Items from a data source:
<<<<
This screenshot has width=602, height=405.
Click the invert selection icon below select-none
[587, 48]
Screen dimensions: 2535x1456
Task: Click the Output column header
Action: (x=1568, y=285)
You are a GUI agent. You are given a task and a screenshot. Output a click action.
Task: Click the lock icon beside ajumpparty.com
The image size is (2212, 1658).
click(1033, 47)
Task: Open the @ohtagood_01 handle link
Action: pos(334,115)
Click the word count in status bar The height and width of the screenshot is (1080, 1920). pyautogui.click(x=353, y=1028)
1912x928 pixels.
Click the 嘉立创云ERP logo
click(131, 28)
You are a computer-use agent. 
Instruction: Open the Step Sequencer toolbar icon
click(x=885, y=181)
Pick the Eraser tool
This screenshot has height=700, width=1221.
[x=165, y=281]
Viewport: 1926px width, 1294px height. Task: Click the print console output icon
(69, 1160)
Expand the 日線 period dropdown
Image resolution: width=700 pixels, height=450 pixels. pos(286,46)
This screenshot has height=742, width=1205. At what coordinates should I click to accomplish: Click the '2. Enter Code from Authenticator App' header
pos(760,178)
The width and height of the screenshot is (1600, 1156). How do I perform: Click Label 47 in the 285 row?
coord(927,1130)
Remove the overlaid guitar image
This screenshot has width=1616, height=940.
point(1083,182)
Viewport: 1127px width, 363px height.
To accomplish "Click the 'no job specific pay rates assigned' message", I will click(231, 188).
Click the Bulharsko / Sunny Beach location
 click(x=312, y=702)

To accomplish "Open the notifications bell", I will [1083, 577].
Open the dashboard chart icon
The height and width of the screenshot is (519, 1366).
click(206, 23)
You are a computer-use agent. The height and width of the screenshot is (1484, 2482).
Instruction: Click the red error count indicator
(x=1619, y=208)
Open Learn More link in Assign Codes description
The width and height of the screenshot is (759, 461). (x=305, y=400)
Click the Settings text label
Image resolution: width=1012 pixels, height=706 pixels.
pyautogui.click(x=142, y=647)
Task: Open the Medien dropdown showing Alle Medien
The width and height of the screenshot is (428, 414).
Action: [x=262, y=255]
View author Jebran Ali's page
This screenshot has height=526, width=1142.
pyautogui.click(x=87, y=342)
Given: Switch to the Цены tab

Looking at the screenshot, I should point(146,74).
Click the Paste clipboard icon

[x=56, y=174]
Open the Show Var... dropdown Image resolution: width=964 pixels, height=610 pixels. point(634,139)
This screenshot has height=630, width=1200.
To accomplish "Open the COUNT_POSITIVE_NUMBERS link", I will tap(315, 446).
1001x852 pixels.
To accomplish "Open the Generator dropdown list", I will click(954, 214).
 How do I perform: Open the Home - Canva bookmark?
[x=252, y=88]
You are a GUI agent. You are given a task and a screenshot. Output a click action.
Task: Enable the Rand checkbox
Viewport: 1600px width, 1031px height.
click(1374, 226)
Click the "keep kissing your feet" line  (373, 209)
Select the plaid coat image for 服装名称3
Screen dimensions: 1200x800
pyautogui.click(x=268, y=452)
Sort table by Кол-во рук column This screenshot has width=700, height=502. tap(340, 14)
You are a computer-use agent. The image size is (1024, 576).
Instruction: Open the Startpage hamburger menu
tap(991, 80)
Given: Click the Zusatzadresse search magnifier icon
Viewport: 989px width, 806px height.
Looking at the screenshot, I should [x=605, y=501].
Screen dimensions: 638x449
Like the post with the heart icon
>>>>
» **Task statement**
Rewrite all of the material above, swapping every "dropdown" for "drop-down" and leaving everything else unchanged.

» **Answer to the problem**
This screenshot has width=602, height=405.
Click the invert selection icon below select-none
[587, 48]
Screen dimensions: 2535x1456
Task: Click the Output column header
Action: (x=1568, y=285)
You are a GUI agent. You are given a task and a screenshot. Output a click action.
Task: Click the lock icon beside ajumpparty.com
The image size is (2212, 1658).
click(1033, 47)
Task: Open the @ohtagood_01 handle link
Action: pos(334,115)
Click the word count in status bar The height and width of the screenshot is (1080, 1920). pyautogui.click(x=353, y=1028)
1912x928 pixels.
Click the 嘉立创云ERP logo
click(131, 28)
You are a computer-use agent. 
Instruction: Open the Step Sequencer toolbar icon
click(x=885, y=181)
Pick the Eraser tool
This screenshot has height=700, width=1221.
[x=165, y=281]
Viewport: 1926px width, 1294px height. Task: Click the print console output icon
(69, 1160)
Expand the 日線 period drop-down
Image resolution: width=700 pixels, height=450 pixels. pos(286,46)
This screenshot has height=742, width=1205. At what coordinates should I click to accomplish: Click the '2. Enter Code from Authenticator App' header
pos(760,178)
The width and height of the screenshot is (1600, 1156). How do I perform: Click Label 47 in the 285 row?
coord(927,1130)
Remove the overlaid guitar image
This screenshot has width=1616, height=940.
point(1083,182)
Viewport: 1127px width, 363px height.
To accomplish "Click the 'no job specific pay rates assigned' message", I will click(231, 188).
Click the Bulharsko / Sunny Beach location
 click(x=312, y=702)

To accomplish "Open the notifications bell", I will [1083, 577].
Open the dashboard chart icon
The height and width of the screenshot is (519, 1366).
click(206, 23)
You are a computer-use agent. The height and width of the screenshot is (1484, 2482).
Instruction: Click the red error count indicator
(x=1619, y=208)
Open Learn More link in Assign Codes description
The width and height of the screenshot is (759, 461). (x=305, y=400)
Click the Settings text label
Image resolution: width=1012 pixels, height=706 pixels.
pyautogui.click(x=142, y=647)
Task: Open the Medien drop-down showing Alle Medien
The width and height of the screenshot is (428, 414).
Action: [x=262, y=255]
View author Jebran Ali's page
This screenshot has height=526, width=1142.
pyautogui.click(x=87, y=342)
Given: Switch to the Цены tab

Looking at the screenshot, I should point(146,74).
Click the Paste clipboard icon

[x=56, y=174]
Open the Show Var... drop-down Image resolution: width=964 pixels, height=610 pixels. point(634,139)
This screenshot has height=630, width=1200.
To accomplish "Open the COUNT_POSITIVE_NUMBERS link", I will tap(315, 446).
1001x852 pixels.
To accomplish "Open the Generator drop-down list", I will click(954, 214).
 How do I perform: Open the Home - Canva bookmark?
[x=252, y=88]
You are a GUI agent. You are given a task and a screenshot. Output a click action.
Task: Enable the Rand checkbox
Viewport: 1600px width, 1031px height.
click(1374, 226)
Click the "keep kissing your feet" line  (373, 209)
Select the plaid coat image for 服装名称3
Screen dimensions: 1200x800
pyautogui.click(x=268, y=452)
Sort table by Кол-во рук column This screenshot has width=700, height=502. tap(340, 14)
You are a computer-use agent. The image size is (1024, 576).
Instruction: Open the Startpage hamburger menu
tap(991, 80)
Given: Click the Zusatzadresse search magnifier icon
Viewport: 989px width, 806px height.
Looking at the screenshot, I should [x=605, y=501].
Screen dimensions: 638x449
Like the post with the heart icon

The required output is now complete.